My love of Jane Eyre is really simple: it brings me out in goosebumps – physically – every time I read it. It’s a deeply moving story and the madwoman in the attic is archetypally disturbing. I love that Jane is subversive – she’s not pretty, not charismatic, but she’s clever and loyal and stronger than everyone else. I wouldn’t necessarily want to hang out with her but she’s a wonderful character.
What has been your best mistake to date?
Passing up creative writing class when I was doing an M.A at an American university (I was scared I’d be too crap). If I’d done the course, I might have written a novel much earlier without the life experiences I have now. I’d have crashed and burned. Far better to be older and (sort of) wiser.
What do you think has been the most helpful thing you have done, or invested in, re your own career?
Deciding to take my writing seriously and put it first, on a practical level. When writing The Missing One I would give myself 2-3 hours every morning when I’m at my most alert, and then squeeze all other projects – journalism, non-fiction books, non-profit work – into the rest of the day, even if it meant working at odd times. My novel took centre stage, and it enabled me to work seriously and make progress.
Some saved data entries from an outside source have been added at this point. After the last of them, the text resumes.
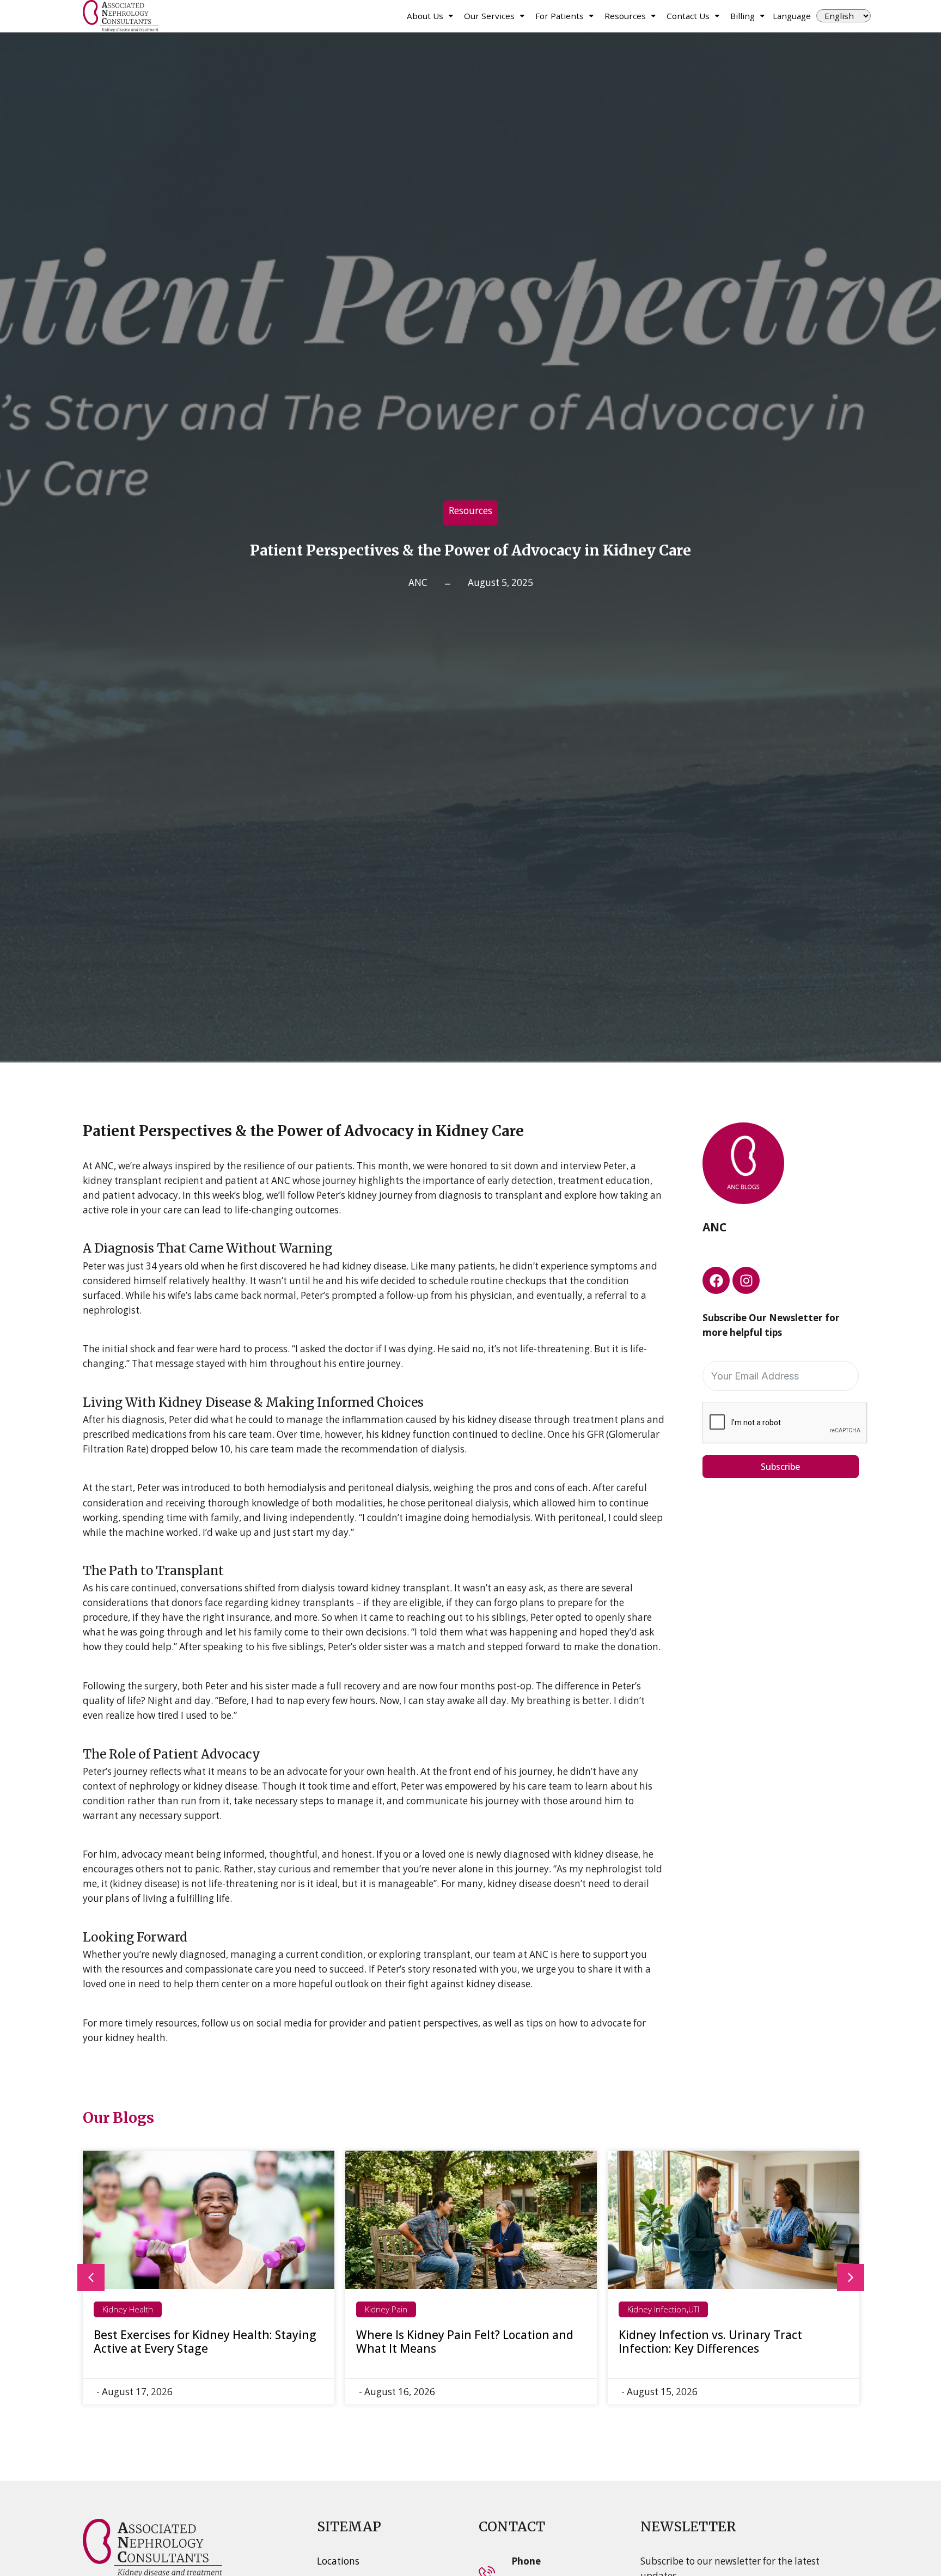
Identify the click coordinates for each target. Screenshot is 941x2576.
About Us (425, 15)
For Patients (559, 15)
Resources (625, 15)
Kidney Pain (386, 2309)
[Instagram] (746, 1280)
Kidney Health (127, 2309)
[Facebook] (716, 1280)
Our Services (489, 15)
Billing (742, 15)
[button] (91, 2277)
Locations (338, 2561)
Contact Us (688, 15)
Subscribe (780, 1467)
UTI (693, 2309)
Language (792, 16)
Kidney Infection (656, 2309)
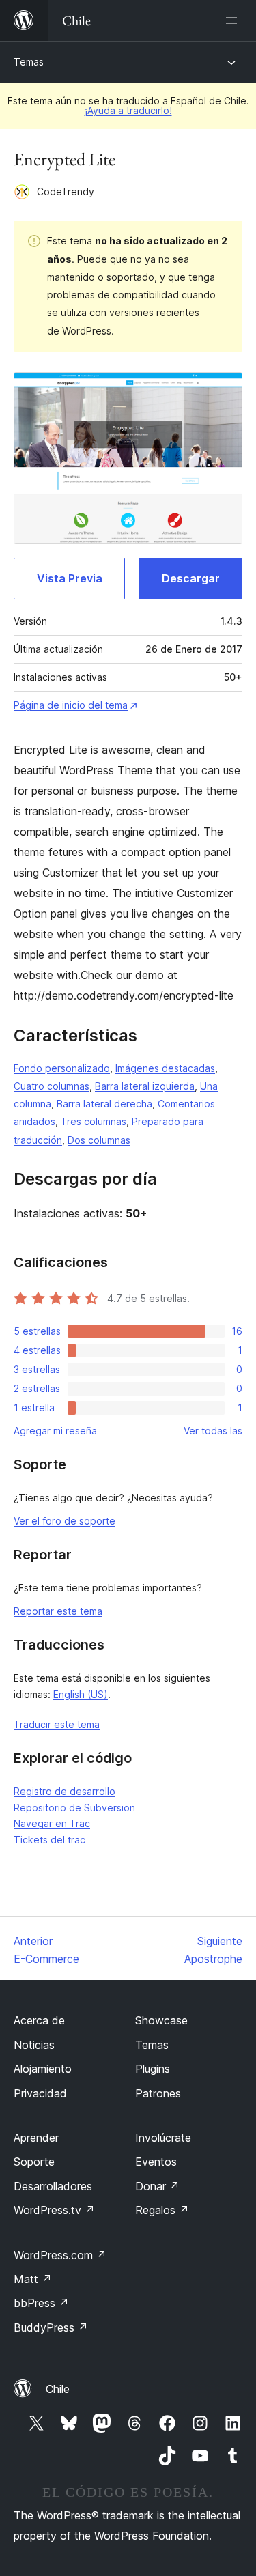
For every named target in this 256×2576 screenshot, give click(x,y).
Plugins (152, 2069)
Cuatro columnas (51, 1086)
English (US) (80, 1694)
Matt (33, 2279)
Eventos (156, 2161)
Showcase (161, 2020)
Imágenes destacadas (165, 1068)
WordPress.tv (54, 2210)
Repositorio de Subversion (74, 1807)
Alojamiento (43, 2069)
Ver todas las (213, 1430)
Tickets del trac (49, 1839)
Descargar (191, 578)
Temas (29, 62)
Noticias (34, 2045)
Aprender (36, 2138)
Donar (157, 2186)
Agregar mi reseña (55, 1430)
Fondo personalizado (62, 1068)
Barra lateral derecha (104, 1103)
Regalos (162, 2210)
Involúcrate (163, 2138)
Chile (58, 2389)
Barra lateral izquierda (145, 1086)
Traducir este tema (57, 1724)
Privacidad (40, 2093)
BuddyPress (51, 2327)
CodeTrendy (65, 191)
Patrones (158, 2093)
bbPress (41, 2303)
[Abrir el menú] (234, 20)
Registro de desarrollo (64, 1791)
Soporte (34, 2161)
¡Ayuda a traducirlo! (128, 110)
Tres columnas (93, 1121)
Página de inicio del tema (71, 705)
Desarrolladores (53, 2186)
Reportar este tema (58, 1611)
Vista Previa (69, 578)
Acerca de (39, 2020)
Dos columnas (99, 1140)
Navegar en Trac (52, 1823)
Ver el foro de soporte (64, 1521)
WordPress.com (60, 2255)
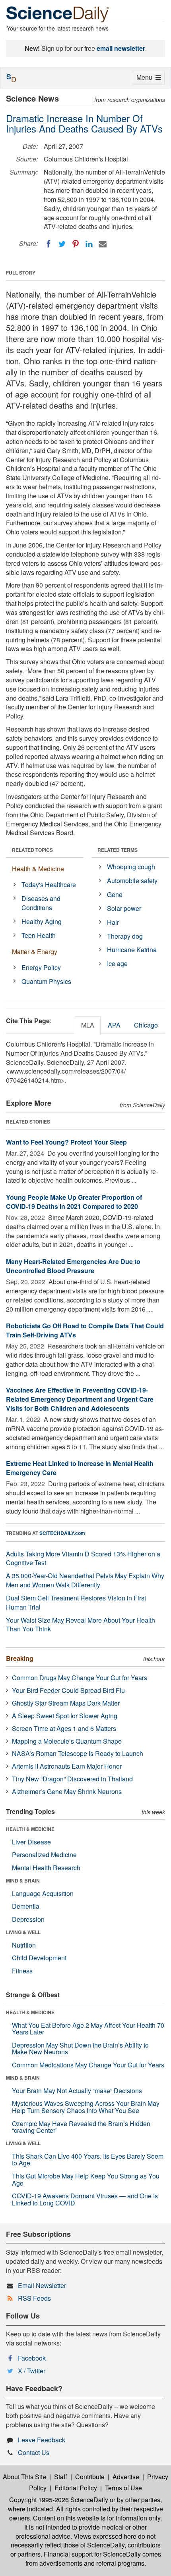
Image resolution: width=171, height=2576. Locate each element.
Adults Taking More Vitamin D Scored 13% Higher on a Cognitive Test (83, 1558)
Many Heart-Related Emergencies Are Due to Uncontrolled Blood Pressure (73, 1266)
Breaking (19, 1658)
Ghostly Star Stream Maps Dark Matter (66, 1703)
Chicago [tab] (146, 1025)
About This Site (24, 2476)
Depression (28, 1919)
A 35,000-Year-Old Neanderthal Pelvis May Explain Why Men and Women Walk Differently (85, 1580)
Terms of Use (123, 2487)
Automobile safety (132, 880)
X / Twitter (31, 2370)
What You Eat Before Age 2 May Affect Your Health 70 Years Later (88, 2029)
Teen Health (38, 935)
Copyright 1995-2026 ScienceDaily (58, 2499)
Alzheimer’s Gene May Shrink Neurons (67, 1791)
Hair (113, 922)
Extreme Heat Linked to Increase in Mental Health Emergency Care (80, 1468)
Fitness (22, 1970)
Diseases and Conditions (40, 903)
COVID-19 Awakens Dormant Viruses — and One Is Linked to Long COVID (85, 2199)
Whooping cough (131, 866)
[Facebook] (48, 244)
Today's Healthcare (48, 884)
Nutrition (24, 1945)
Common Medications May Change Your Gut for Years (88, 2064)
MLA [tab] (87, 1025)
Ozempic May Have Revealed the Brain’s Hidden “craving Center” (81, 2127)
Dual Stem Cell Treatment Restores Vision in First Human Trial (76, 1602)
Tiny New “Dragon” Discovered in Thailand (72, 1778)
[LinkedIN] (89, 244)
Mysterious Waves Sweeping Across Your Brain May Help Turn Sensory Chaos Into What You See (85, 2107)
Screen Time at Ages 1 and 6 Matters (64, 1728)
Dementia (25, 1906)
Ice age (117, 963)
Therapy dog (125, 936)
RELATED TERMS (117, 849)
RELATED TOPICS (32, 849)
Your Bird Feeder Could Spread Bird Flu (68, 1690)
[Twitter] (62, 244)
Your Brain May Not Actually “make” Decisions (77, 2090)
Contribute (90, 2476)
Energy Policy (41, 967)
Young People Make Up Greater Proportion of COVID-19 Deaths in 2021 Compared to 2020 (74, 1202)
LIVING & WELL (23, 1932)
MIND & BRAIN (23, 1880)
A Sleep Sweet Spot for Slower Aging (64, 1715)
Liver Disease (31, 1841)
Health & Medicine (38, 868)
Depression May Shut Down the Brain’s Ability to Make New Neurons (80, 2048)
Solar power (124, 908)
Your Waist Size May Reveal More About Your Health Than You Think (80, 1625)
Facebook (32, 2358)
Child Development (39, 1957)
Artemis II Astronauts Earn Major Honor (67, 1766)
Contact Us (33, 2452)
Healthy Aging (41, 921)
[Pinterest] (75, 244)
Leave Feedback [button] (41, 2439)
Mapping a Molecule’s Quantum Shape (67, 1741)
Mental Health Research (46, 1867)
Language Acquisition (43, 1893)
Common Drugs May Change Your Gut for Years (79, 1677)
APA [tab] (114, 1025)
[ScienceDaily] (57, 13)
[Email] (102, 244)
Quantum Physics (46, 981)
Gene (114, 894)
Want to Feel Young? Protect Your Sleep (66, 1142)
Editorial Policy (75, 2487)
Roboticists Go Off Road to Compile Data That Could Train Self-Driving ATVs (85, 1330)
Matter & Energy (34, 951)
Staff (60, 2476)
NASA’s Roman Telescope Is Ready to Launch (77, 1753)
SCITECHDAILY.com (62, 1533)
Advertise (126, 2476)
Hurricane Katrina (132, 949)
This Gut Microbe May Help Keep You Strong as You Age (85, 2179)
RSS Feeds (34, 2298)
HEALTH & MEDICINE (30, 1829)
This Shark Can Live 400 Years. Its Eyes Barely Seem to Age (87, 2159)
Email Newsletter (42, 2285)
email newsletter (121, 48)
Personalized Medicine (44, 1854)
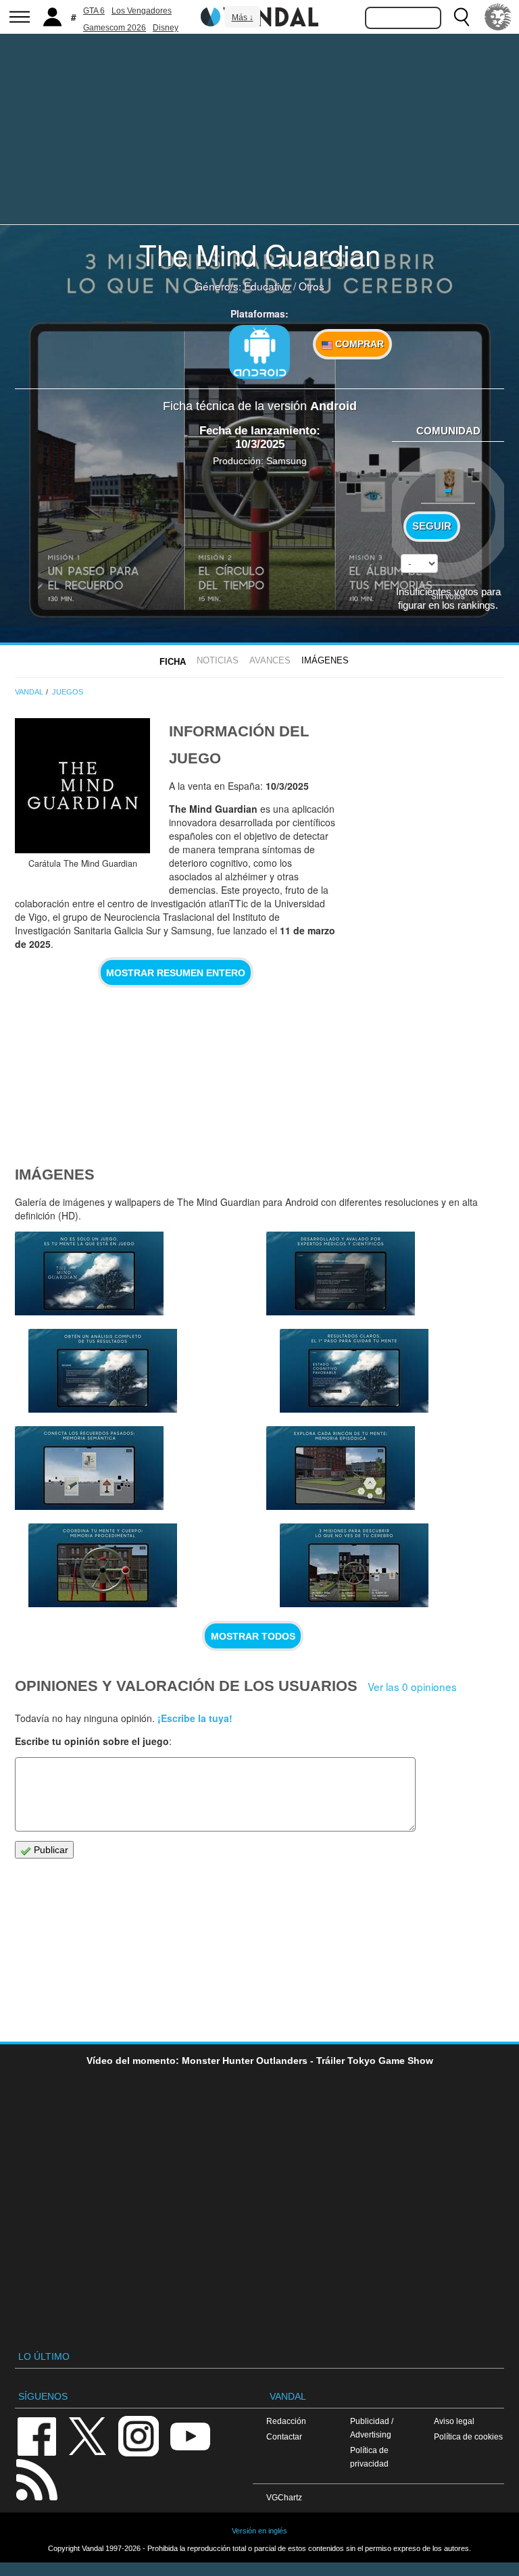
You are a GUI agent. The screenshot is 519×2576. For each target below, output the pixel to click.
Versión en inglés (259, 2531)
Has there been one person who has really helped and inspired you?
My husband, John, has always believed in me, encouraged me and done everything he could to let me write.
What’s the best piece of advice you have been given?
A yoga teacher I loved when I was living in Boston used to say, with a smile:
‘I love you, but I don’t care what you think of me’.
It’s a very, very liberating thought to have floating around your head if you’re afraid of being judged or criticised or if you just feel shy. It works for almost any situation.
What advice would you give to any aspiring writers/journalists?
Don’t give up, don’t ever be intimidated by people in positions of power, do believe you have just as much chance as anyone else of doing this, put your writing first. And keep rewriting.
If you could choose an alternative career (it can be anything except journalist/writer) what would you choose and why?
A professor – though I’d be a very bad one as I’m not very detail orientated and I’m quite bad with authority structures. But I love universities and teaching motivated almost adults. I’d still write novels on the side, of course.
Lucy, thank you so much. I’m really looking forward to your next novel, out in 2015. I loved The Missing One and wholeheartedly recommend it for some great summer reading.